# Aufgabe A
Geben Sie aus dem Artikel über Mutationen des Coronavirus den Abschnitt wörtlich wieder, der mit den Worten „Frühwarnung“ beginnt und mit „Ansteckender durch Mutation?“ endet.
# Aufgabe B
Wie viele Genome des Virus aus wie vielen Ländern wurden laut dem Artikel über Mutationen des Coronavirus in der Studie der Londoner Universität für Hygiene und Tropenmedizin analysiert?
# Aufgabe C
Übersetzen Sie den folgenden Satz aus dem Artikel über Mutationen des Coronavirus ins Englische: „Studienleiter Martin Hibberd betont, dass solche Änderungen am Spike-Protein äußerst selten auftreten.“

# Text zur Analyse

Corona passt sich an Menschen an

Written by on 11. Mai 2020

Mutationen des Coronavirus könnten die Entwicklung von Impfungen und Medikamenten verzögern.

Während der letzten Monate hat sich das neuartige Sars-CoV-2-Virus rasant über den ganzen Planeten verbreitet und sich dabei teilweise verändert. In einer Studie der Londoner Universität für Hygiene und Tropenmedizin wurden 5.300 Genome des Virus aus 62 Ländern analysiert, das Ergebnis: Meist bleibt das Virus stabil, aber auch Mutationen sind unter den erhobenen Proben. In zwei Fällen konnte eine Änderung am sogenannten Spike-Protein festgestellt werden, das als Schlüssel zur Infektion einer menschlichen Zelle dient.

Laut dem Guardian könnten die Wissenschaftler noch nicht genau sagen, ob die Mutation das Virus grundsätzlich verändere. Studienleiter Martin Hibberd betont, dass solche Änderungen am Spike-Protein äußerst selten auftreten. Ziel der Untersuchung war es herauszufinden, welche Mutationen notwendig waren, damit der Virus von Tieren auf Menschen überspringen konnte. Die Studie ist bereits veröffentlicht, derzeit wird ein Peer Review abgewartet.

Frühwarnung

Derzeit befinden sich Medikamente und auch Impfstoffe in Entwicklung, die sich gezielt mit der Wirkung dieses Spike-Proteins befassen. Durch Mutationen besteht die Gefahr, dass diese unwirksam sein könnten. „Das ist eine frühe Warnung”, so der Infektiologe Hibberd. “Wir arbeiten an Impfungen und anderen Therapien gegen das Spike-Protein, weil es ein gutes Ziel ist. Wir müssen es aber genau beobachten und sicherstellen, dass keine Mutation diese Ansätze zunichtemacht”.

Die Ergebnisse der Londoner Forscher müssen nicht unbedingt relevant sein, sollten aber berücksichtigt und weiter beobachtet werden.

Ansteckender durch Mutation?

Vor wenigen Tagen kam eine andere Studie zum Schluss, dass eine Veränderung des Spike-Proteins das Coronavirus ansteckender macht. Unter Wissenschaftlern herrscht darüber aber Skepsis.

# Materialauszüge
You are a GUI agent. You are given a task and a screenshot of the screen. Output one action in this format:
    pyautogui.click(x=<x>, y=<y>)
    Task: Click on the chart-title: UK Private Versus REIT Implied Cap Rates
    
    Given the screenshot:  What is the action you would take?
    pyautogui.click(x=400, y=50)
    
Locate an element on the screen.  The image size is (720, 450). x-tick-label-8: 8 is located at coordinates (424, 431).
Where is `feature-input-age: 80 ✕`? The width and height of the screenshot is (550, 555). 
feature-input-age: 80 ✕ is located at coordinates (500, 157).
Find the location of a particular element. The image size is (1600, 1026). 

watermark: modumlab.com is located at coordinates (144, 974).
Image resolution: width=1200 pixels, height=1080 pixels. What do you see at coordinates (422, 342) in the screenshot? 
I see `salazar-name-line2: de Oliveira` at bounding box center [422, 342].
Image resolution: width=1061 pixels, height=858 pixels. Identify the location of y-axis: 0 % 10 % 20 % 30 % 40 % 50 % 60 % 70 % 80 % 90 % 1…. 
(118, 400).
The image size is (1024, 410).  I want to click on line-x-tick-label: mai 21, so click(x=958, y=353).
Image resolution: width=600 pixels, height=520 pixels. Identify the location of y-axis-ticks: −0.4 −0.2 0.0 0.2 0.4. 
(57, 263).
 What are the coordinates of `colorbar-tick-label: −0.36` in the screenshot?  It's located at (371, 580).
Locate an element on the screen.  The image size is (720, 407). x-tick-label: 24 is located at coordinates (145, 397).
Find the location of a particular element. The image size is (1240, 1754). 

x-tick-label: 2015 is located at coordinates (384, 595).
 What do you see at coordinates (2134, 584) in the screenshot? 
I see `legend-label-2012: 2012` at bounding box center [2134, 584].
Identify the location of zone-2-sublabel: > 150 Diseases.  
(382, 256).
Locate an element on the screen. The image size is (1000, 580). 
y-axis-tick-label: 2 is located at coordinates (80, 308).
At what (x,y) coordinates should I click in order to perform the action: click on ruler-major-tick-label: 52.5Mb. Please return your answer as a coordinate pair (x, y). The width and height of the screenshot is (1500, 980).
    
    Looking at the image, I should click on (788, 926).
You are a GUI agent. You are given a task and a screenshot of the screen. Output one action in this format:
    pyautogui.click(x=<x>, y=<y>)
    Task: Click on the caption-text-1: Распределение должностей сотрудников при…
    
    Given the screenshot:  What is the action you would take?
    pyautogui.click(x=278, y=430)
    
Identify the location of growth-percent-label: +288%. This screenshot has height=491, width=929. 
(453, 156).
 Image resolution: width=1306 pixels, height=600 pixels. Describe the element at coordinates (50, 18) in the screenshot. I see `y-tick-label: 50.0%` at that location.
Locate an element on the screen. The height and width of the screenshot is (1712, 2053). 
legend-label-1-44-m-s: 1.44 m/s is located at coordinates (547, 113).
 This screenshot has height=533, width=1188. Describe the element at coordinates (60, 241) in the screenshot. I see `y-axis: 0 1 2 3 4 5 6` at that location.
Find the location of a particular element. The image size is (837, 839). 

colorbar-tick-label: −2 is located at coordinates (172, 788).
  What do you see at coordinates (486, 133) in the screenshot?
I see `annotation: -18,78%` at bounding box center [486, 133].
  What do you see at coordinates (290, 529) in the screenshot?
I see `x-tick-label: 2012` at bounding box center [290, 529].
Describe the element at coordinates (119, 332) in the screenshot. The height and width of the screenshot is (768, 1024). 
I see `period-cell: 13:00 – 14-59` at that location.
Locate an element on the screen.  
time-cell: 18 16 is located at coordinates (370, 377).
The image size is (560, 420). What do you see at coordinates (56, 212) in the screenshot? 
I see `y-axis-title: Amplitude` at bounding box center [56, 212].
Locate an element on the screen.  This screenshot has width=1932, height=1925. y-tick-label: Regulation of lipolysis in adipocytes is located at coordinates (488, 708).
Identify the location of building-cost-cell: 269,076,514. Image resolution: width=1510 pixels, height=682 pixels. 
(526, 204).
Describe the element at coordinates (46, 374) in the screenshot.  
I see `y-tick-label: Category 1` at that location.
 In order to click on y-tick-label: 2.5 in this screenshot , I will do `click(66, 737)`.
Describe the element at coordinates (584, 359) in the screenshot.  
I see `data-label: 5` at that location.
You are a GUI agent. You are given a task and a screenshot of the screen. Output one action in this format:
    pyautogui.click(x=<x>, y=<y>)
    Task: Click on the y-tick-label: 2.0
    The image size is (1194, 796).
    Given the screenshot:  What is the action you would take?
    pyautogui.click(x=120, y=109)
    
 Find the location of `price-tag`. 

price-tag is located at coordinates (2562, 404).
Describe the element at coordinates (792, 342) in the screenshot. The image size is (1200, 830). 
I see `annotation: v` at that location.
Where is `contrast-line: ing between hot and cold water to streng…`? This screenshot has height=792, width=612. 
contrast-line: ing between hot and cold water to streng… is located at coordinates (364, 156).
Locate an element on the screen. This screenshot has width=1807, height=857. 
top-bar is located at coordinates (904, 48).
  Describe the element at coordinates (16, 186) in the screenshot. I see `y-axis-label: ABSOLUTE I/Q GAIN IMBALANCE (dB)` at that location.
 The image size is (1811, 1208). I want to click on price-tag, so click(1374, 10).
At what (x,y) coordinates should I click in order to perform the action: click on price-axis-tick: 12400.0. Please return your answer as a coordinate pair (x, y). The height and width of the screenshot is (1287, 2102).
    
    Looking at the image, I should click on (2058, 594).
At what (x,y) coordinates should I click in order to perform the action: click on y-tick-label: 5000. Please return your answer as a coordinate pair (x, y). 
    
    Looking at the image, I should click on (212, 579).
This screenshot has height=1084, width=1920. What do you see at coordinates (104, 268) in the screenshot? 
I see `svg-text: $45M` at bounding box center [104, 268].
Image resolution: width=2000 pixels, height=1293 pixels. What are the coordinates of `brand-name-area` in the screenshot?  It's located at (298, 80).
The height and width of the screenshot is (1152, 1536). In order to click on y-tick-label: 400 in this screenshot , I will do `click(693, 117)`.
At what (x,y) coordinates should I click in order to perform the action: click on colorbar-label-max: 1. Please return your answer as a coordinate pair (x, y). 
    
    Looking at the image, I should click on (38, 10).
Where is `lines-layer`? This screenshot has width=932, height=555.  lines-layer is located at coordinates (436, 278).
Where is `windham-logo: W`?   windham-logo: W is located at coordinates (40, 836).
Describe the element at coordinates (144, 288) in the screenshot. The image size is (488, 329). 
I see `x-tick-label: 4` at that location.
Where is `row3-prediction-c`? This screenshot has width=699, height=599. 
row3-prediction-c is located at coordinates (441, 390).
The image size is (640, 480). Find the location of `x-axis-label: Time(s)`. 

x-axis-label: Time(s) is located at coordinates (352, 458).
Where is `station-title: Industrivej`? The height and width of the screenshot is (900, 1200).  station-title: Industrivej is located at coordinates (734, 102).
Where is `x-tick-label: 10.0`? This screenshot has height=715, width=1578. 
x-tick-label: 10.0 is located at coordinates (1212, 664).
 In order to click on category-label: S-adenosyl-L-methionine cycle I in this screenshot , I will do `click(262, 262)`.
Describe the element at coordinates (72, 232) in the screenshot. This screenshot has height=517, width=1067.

# Schriftliche Antwort A
Frühwarnung

Derzeit befinden sich Medikamente und auch Impfstoffe in Entwicklung, die sich gezielt mit der Wirkung dieses Spike-Proteins befassen. Durch Mutationen besteht die Gefahr, dass diese unwirksam sein könnten. „Das ist eine frühe Warnung”, so der Infektiologe Hibberd. “Wir arbeiten an Impfungen und anderen Therapien gegen das Spike-Protein, weil es ein gutes Ziel ist. Wir müssen es aber genau beobachten und sicherstellen, dass keine Mutation diese Ansätze zunichtemacht”.

Die Ergebnisse der Londoner Forscher müssen nicht unbedingt relevant sein, sollten aber berücksichtigt und weiter beobachtet werden.

Ansteckender durch Mutation?

# Schriftliche Antwort B
Es wurden 5.300 Genome des Virus aus 62 Ländern analysiert.

# Schriftliche Antwort C
Study leader Martin Hibberd emphasizes that such changes to the spike protein occur extremely rarely.